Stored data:
····················
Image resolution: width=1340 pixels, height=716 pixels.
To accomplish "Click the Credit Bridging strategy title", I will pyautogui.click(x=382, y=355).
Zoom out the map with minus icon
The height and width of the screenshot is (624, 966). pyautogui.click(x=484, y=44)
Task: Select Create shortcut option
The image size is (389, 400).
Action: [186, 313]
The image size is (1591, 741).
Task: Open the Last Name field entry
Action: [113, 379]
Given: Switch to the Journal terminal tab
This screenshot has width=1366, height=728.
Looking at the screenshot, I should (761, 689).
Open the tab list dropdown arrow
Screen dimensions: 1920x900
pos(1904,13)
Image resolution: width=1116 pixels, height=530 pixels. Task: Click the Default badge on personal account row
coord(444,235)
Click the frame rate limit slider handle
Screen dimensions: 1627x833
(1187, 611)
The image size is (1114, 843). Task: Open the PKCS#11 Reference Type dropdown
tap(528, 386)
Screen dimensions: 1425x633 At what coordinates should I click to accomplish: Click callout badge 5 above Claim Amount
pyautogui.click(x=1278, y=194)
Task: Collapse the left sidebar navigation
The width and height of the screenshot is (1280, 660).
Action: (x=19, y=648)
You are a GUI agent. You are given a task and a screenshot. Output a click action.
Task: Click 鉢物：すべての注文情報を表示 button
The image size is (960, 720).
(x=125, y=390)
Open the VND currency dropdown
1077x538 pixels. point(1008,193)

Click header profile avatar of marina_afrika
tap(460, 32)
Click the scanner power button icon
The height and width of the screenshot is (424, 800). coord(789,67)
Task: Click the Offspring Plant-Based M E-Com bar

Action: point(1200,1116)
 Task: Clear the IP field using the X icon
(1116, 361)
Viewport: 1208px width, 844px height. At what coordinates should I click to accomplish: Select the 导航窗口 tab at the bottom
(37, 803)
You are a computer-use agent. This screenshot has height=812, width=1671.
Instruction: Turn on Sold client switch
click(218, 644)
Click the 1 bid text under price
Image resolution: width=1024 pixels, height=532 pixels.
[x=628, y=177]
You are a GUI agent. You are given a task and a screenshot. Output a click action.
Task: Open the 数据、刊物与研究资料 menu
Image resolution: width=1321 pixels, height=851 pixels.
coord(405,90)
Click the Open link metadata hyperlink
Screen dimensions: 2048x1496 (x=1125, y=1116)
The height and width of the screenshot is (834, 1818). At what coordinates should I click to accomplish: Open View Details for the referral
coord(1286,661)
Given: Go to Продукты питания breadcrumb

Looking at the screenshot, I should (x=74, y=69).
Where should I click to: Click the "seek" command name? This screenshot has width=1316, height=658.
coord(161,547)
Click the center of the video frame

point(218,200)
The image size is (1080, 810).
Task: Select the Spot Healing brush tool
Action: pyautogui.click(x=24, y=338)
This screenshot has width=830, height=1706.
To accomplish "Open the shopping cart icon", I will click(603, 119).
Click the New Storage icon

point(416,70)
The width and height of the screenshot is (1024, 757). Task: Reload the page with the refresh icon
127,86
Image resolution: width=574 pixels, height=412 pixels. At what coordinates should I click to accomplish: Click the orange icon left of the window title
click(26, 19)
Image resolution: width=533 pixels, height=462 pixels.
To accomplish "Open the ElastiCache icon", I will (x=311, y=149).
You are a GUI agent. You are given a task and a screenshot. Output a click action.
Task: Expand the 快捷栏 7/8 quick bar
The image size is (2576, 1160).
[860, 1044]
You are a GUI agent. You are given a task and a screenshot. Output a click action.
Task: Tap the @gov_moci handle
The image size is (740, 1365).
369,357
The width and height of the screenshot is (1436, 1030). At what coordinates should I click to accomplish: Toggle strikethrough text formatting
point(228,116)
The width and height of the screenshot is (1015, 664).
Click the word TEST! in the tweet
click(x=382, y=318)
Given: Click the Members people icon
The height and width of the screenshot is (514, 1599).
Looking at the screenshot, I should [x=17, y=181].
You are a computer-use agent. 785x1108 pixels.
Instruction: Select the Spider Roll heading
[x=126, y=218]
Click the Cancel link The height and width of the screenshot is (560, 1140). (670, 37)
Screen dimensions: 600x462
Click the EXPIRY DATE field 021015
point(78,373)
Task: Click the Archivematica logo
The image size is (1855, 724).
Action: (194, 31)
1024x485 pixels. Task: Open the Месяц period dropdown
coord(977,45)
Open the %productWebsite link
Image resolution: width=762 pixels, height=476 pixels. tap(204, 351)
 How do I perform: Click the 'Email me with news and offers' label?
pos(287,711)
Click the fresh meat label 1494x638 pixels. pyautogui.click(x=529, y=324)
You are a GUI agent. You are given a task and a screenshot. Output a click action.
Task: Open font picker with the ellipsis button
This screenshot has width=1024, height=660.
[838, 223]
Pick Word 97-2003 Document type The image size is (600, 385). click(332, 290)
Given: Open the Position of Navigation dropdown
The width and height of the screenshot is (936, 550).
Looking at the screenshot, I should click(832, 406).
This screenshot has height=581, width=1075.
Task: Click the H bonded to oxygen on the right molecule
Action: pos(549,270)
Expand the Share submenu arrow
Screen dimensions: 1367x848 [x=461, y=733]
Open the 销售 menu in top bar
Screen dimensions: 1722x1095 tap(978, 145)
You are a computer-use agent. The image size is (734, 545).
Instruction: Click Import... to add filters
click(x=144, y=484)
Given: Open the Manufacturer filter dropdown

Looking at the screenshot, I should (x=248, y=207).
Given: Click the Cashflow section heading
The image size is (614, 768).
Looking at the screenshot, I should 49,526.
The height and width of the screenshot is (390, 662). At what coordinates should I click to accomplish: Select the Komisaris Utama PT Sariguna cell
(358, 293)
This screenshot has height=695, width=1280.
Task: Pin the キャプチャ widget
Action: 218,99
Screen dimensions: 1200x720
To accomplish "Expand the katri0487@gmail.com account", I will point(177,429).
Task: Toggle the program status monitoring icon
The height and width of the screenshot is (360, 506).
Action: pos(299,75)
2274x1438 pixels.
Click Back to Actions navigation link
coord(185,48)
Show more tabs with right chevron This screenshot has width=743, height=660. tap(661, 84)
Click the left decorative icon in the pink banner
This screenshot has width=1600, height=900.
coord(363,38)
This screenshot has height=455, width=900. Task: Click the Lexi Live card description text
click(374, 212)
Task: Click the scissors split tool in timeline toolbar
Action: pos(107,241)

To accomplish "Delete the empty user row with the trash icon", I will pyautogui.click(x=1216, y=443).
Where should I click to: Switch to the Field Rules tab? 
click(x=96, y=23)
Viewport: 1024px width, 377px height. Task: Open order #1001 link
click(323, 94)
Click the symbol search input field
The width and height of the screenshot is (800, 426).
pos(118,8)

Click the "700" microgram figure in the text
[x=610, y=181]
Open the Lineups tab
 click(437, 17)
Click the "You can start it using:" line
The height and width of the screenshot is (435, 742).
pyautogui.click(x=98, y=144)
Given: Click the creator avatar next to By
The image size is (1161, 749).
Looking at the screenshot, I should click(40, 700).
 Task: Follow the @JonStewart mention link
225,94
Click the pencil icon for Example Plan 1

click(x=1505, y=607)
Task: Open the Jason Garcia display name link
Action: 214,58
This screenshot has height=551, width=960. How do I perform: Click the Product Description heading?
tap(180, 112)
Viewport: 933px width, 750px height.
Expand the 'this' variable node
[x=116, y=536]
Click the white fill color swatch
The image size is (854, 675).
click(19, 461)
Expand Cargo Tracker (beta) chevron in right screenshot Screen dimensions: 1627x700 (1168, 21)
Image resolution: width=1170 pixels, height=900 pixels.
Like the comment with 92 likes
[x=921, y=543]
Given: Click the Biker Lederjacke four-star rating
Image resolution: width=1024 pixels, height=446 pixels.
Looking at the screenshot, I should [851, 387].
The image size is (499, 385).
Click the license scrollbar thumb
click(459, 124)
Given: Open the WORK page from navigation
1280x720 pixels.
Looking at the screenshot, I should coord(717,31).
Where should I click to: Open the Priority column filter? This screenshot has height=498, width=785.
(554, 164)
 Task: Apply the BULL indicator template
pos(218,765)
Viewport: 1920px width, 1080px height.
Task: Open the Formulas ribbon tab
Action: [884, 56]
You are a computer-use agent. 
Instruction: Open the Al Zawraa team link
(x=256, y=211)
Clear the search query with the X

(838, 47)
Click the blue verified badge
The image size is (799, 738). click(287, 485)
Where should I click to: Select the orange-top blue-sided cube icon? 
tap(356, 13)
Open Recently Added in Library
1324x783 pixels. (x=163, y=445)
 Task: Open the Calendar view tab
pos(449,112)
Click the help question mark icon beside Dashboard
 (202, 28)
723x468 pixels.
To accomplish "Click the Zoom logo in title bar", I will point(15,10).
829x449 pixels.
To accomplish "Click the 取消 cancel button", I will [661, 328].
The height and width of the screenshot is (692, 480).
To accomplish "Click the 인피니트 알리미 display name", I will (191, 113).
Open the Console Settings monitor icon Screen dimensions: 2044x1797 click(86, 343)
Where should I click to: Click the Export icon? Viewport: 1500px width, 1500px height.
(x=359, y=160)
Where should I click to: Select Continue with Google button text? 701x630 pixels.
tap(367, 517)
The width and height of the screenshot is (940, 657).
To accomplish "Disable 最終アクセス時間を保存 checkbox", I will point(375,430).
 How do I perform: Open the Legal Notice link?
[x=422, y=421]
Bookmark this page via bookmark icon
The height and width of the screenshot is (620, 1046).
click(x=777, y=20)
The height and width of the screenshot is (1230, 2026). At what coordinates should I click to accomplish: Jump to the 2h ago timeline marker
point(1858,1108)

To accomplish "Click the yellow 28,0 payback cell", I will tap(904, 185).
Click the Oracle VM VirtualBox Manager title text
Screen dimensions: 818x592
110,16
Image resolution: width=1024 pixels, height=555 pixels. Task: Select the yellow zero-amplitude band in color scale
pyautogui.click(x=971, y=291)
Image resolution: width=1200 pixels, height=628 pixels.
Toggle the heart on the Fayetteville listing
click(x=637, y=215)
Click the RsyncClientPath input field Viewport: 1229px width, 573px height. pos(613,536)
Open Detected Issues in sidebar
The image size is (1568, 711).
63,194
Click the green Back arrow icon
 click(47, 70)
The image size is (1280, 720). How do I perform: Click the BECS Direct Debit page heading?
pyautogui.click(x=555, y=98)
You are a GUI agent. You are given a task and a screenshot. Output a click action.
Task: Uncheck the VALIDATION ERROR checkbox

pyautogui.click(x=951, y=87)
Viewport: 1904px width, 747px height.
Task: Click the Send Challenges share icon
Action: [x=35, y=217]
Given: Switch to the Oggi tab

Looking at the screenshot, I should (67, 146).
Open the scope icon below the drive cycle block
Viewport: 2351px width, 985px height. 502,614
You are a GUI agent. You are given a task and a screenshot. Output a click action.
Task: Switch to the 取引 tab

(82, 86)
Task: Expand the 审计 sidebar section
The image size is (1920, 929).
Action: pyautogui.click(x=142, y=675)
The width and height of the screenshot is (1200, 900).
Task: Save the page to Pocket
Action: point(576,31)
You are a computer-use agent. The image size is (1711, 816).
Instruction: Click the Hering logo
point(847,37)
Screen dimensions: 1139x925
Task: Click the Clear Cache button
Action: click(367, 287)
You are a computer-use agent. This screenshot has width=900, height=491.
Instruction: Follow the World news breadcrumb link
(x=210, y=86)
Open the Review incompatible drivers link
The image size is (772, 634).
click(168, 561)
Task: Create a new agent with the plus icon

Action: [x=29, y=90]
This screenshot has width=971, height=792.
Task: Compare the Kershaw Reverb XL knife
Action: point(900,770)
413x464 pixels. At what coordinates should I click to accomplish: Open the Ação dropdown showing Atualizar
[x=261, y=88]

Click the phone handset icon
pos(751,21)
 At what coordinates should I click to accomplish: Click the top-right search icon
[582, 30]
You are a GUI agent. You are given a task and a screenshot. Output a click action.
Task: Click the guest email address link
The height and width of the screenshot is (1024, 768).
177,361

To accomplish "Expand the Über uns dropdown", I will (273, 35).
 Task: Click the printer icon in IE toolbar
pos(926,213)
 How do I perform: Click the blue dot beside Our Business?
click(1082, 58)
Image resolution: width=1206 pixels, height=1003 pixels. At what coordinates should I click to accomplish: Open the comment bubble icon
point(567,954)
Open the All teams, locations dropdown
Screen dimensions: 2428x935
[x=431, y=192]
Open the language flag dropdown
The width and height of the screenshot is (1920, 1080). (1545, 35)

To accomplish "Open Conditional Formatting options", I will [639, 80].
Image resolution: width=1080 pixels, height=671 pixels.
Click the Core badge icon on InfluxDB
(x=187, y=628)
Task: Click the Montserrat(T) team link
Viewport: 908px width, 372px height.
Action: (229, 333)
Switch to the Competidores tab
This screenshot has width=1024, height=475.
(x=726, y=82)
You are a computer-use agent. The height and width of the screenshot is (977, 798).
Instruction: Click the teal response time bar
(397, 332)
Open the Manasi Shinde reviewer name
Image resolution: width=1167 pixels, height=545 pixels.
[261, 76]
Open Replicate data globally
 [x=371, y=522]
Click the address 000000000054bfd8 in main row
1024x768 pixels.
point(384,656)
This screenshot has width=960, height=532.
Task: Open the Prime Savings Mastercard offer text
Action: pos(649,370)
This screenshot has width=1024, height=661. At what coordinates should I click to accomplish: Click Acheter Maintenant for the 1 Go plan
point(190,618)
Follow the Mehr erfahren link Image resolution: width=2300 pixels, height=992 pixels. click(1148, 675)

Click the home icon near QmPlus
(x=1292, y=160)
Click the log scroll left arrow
····················
Every line of the records that includes the word "computer" should be gathered.

RESPONSE:
You are a computer-use agent. This screenshot has height=812, width=1671.
You are a computer-use agent. 785x1108 pixels.
You are a computer-use agent. The image size is (734, 545).
You are a computer-use agent. 
You are a computer-use agent. The image size is (1711, 816).
You are a computer-use agent. This screenshot has width=900, height=491.
You are a computer-use agent. The height and width of the screenshot is (977, 798).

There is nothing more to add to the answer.